[Beowulf] Problems with a JS21 - Ah, the networking...
Ivan Paganini
ispmarin at gmail.com
Mon Oct 1 07:06:45 PDT 2007
Hello Mark, Patrick,
>>The spawning phase in MPICH-MX uses socket and ssh (or rsh). Usually,
>>ssh uses native Ethernet, but it could also use IPoM (Ethernet over
>>Myrinet). Which case is it for you ?
As I said before, I'm also experiencing some ether problems (in the
service network) like TCP window full, lost segments, ack lost
segments, and trying to rule this out too.

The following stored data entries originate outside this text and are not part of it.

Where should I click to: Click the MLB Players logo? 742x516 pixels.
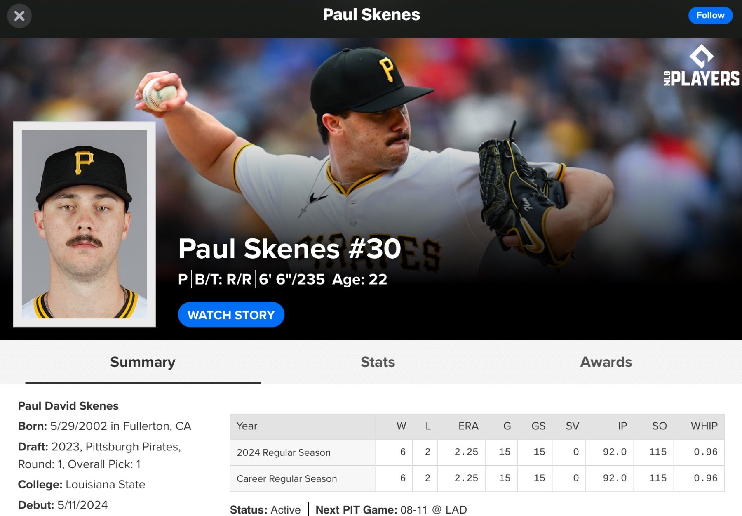pyautogui.click(x=701, y=67)
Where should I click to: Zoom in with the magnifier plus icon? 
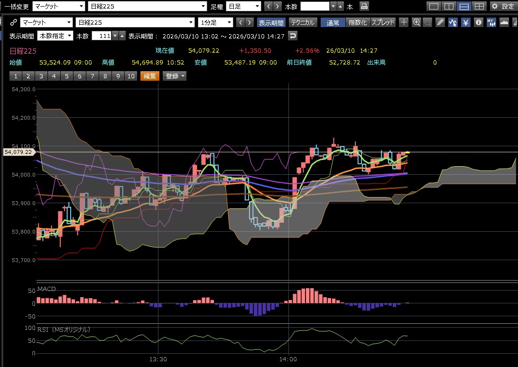pos(416,22)
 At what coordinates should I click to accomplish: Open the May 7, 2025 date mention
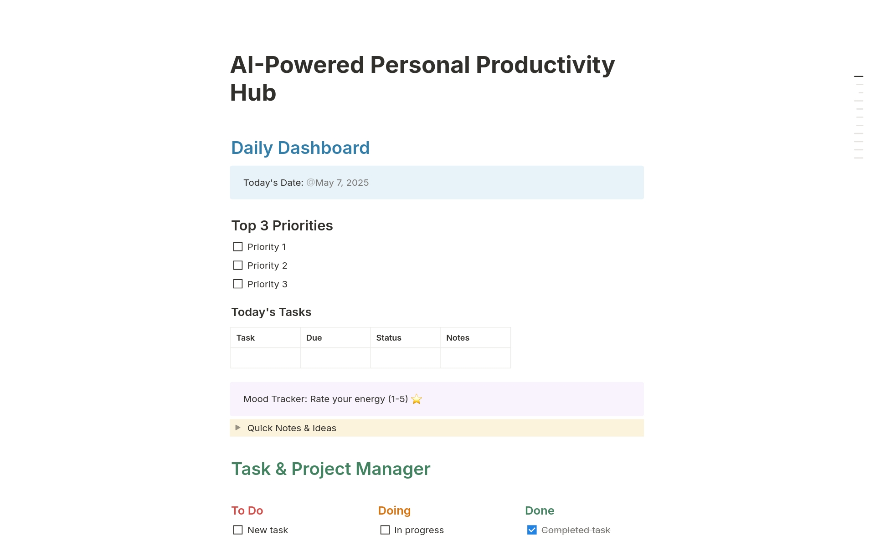tap(338, 182)
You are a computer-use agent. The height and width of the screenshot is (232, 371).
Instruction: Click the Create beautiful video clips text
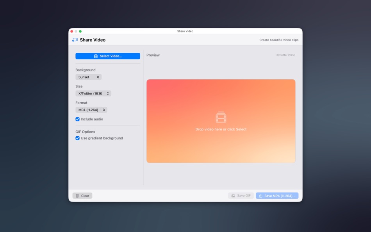click(278, 39)
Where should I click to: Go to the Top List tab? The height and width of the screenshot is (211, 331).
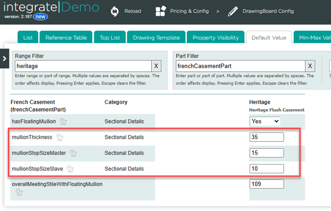tap(109, 38)
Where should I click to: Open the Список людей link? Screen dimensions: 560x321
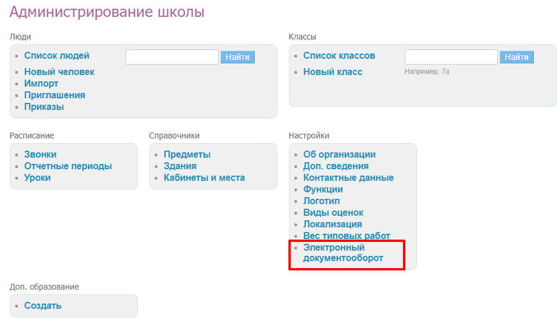pyautogui.click(x=56, y=56)
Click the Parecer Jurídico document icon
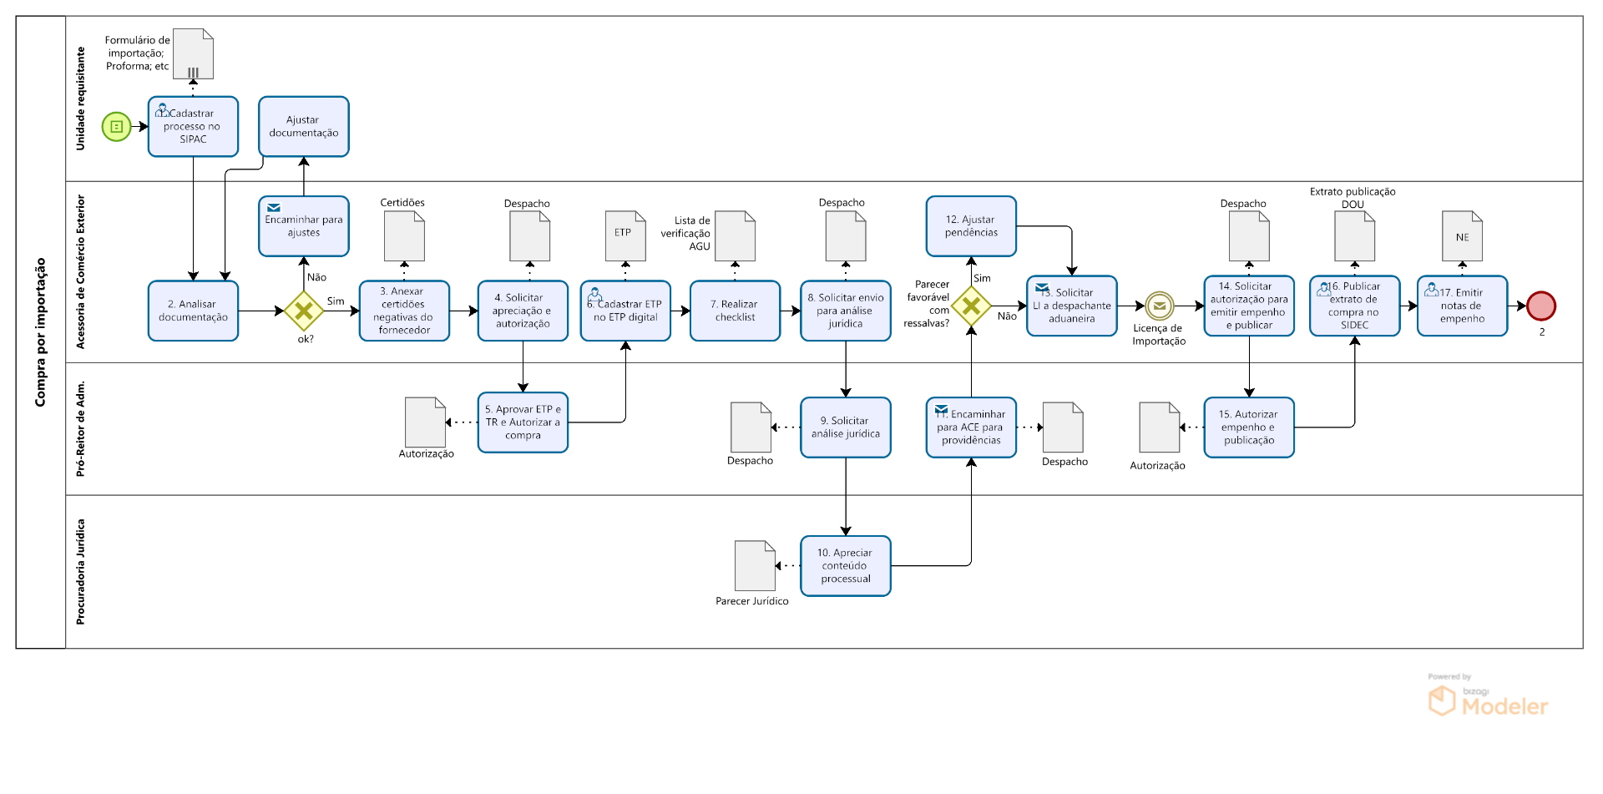Image resolution: width=1603 pixels, height=794 pixels. (755, 565)
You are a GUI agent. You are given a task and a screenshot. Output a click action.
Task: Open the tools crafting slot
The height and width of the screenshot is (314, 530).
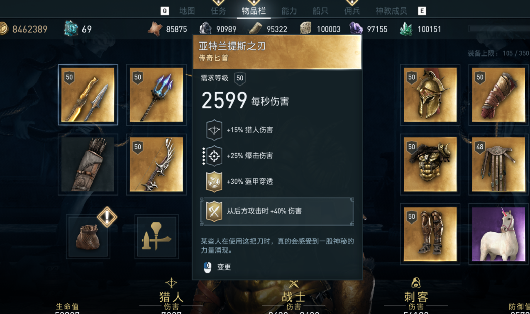(x=156, y=236)
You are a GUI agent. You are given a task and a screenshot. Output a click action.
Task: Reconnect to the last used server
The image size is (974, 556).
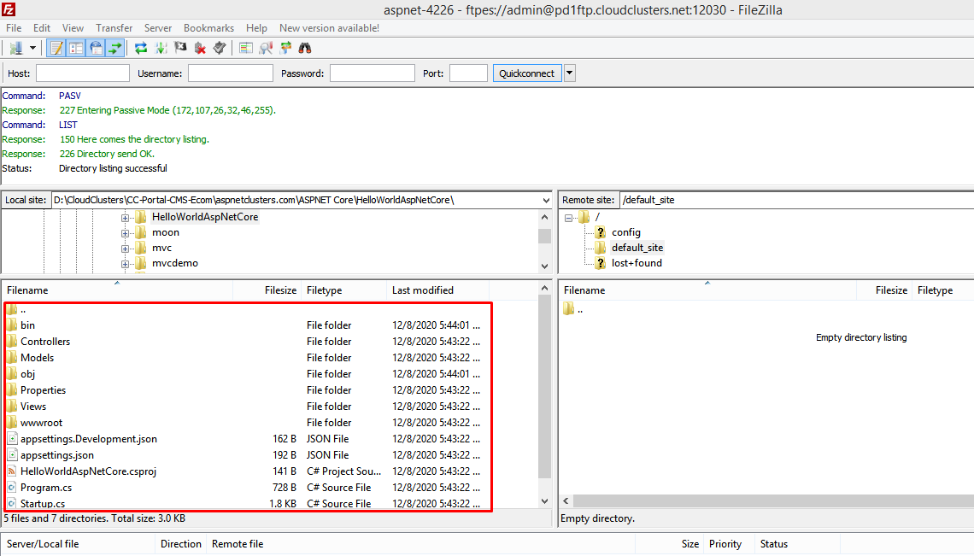click(x=220, y=48)
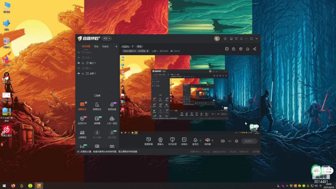Open the hamburger menu in title bar
The height and width of the screenshot is (189, 336).
click(x=242, y=38)
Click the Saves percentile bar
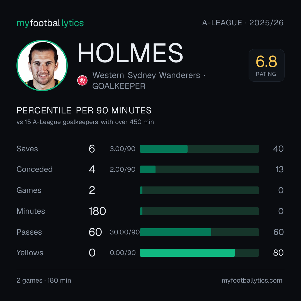Screen dimensions: 301x301 click(x=199, y=149)
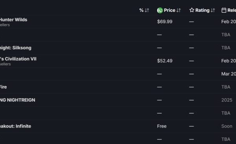Sort by Rating using arrows icon
236x144 pixels.
213,10
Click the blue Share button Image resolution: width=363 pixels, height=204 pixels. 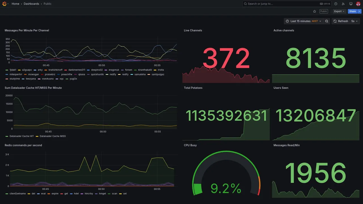353,11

I'm using the IPoM, as the manual says, because I configured each node with
ifconfig myri0 192.168.30.<number>
and associated this number on the /etc/hosts with a hostname, like
myriBlade<number>. I am also using ssh and polling method.
the mpirun.ch_mx -v with a hanged process is below:
___________________________________________
ivan at mamute:~/lib/mpich-mx-1.2.7-5-xl/examples> mpirun.ch_mx -v
--mx-label --mx-kill 30 -machinefile list -np 3 ./cpi
Program binary is: /mamuteData/ivan/lib/mpich-mx-1.2.7-5-xl/bin/mpimxlabel
Program binary is: /mamuteData/ivan/lib/mpich-mx-1.2.7-5-xl/examples/./cpi
Machines file is /mamuteData/ivan/lib/mpich-mx-1.2.7-5-xl/examples/list
Processes will be killed 30 after first exits.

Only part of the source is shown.